** START OF Document segment **

Recording source information in a build

Kelly O'Hair Kelly.Ohair at Sun.COM
Sat Apr 5 22:20:11 UTC 2008


Mercurial does not come with the forest extension by default, so I'm
reluctant to become dependent on it in the build process, and this needs
to be a loose build dependence on 'hg' as it is.
But 'hg fsnap' is the basic kind of thing that is needed.

-kto

Roman Kennke wrote:
> Hi Kelly,
> 
> I'm facing similar problems right now inside aicas (we also want to
> transition to HG). I think you should look at hg fsnap, this gives you a
> snapshot file, which uniquely identifies the state of a forest at a
> given time. Maybe this is helpful?
> 
> /Roman
> 
> Am Donnerstag, den 03.04.2008, 11:36 -0700 schrieb Kelly O'Hair:
>> Problem Statement:
>>
>>    Given a build of the OpenJDK, how can you find out what source was used to
>>      build this binary install?
>>
>> Seed of a Solution:
>>
>>    With Mercurial, a single repository changeset number identifies the state of
>>      the complete source repository. If this changeset (or set of changesets)
>>      could be somehow recorded with the built bits, then given any build you
>>      could quickly and easily reconstruct the exact source files that were used
>>      at build time.
>>
>> Problems:
>>
>>    We have a forest not a single repository.
>>    We often create source bundles (sources minus the SCM management data, e.g. ".hg")
>>      so we need this to work in the face of building from source bundles.

** END OF Document segment **
** START OF Listing **

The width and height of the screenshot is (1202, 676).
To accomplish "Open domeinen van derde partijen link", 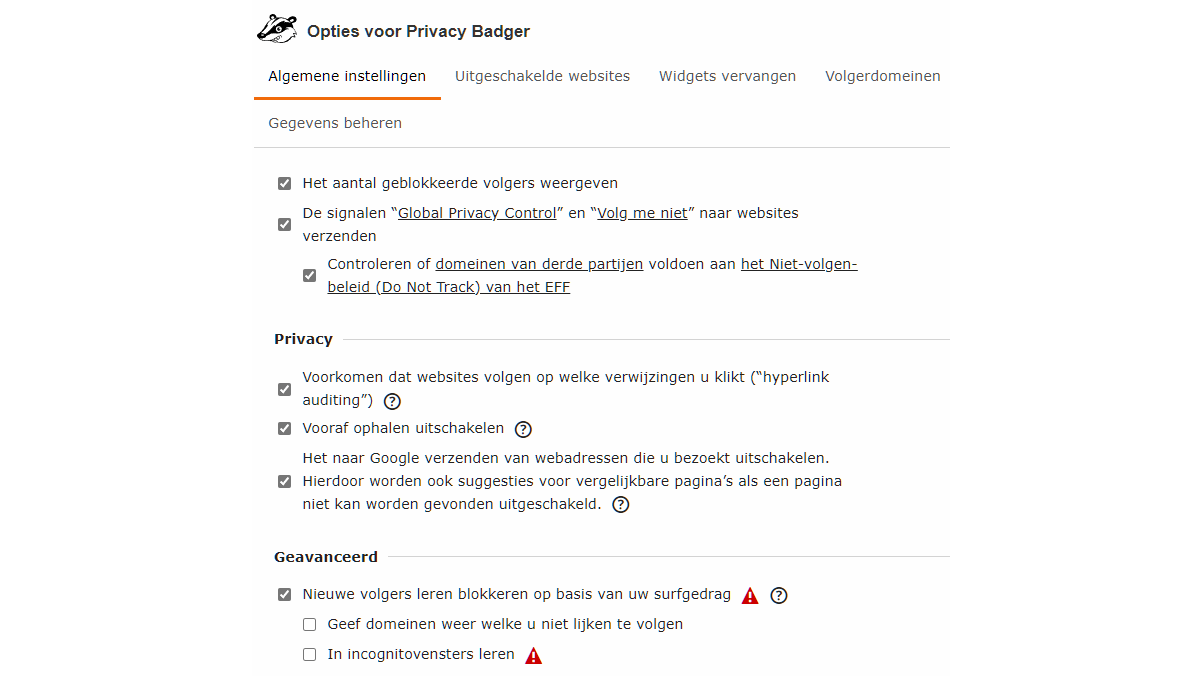I will click(539, 265).
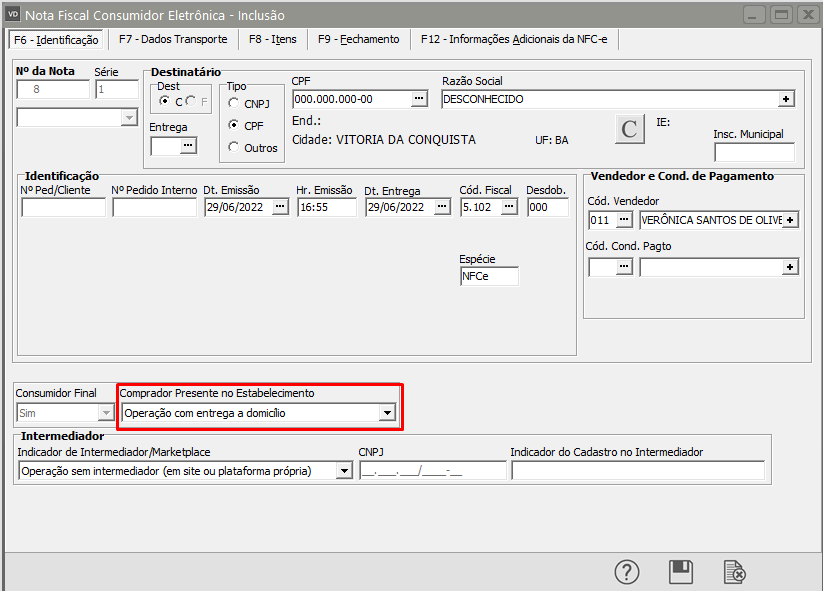Screen dimensions: 823x591
Task: Open CPF lookup ellipsis button
Action: [419, 99]
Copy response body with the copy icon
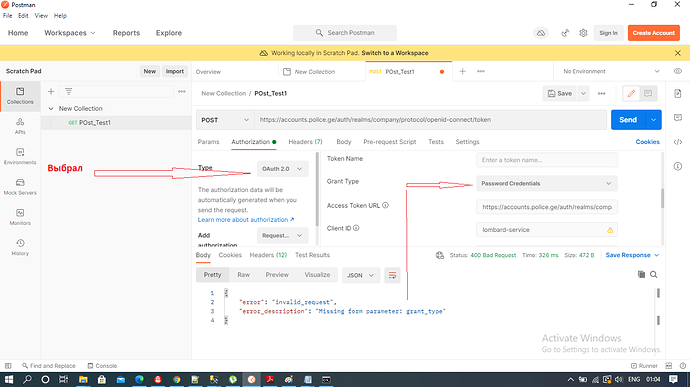690x387 pixels. coord(641,274)
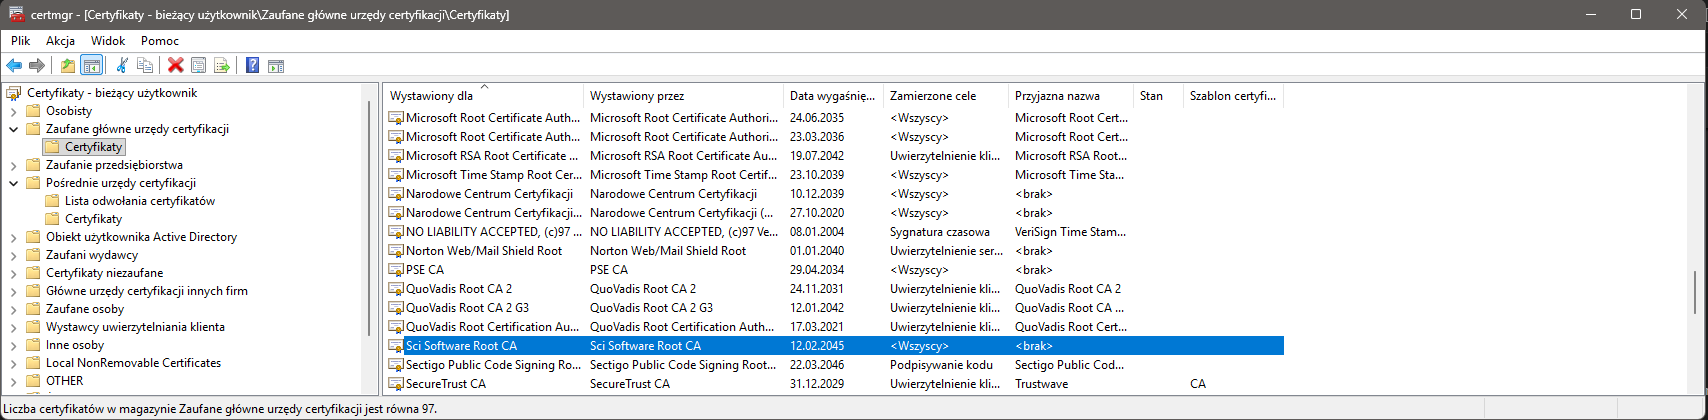Cut the selected certificate with scissors icon
This screenshot has width=1708, height=420.
coord(122,66)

** END OF Listing **

**Exercise details**.
List every section heading that appears in the quoted part of the message about recording source information in a build. The records were taken from a separate source.

**Exercise result**.
Problem Statement
Seed of a Solution
Problems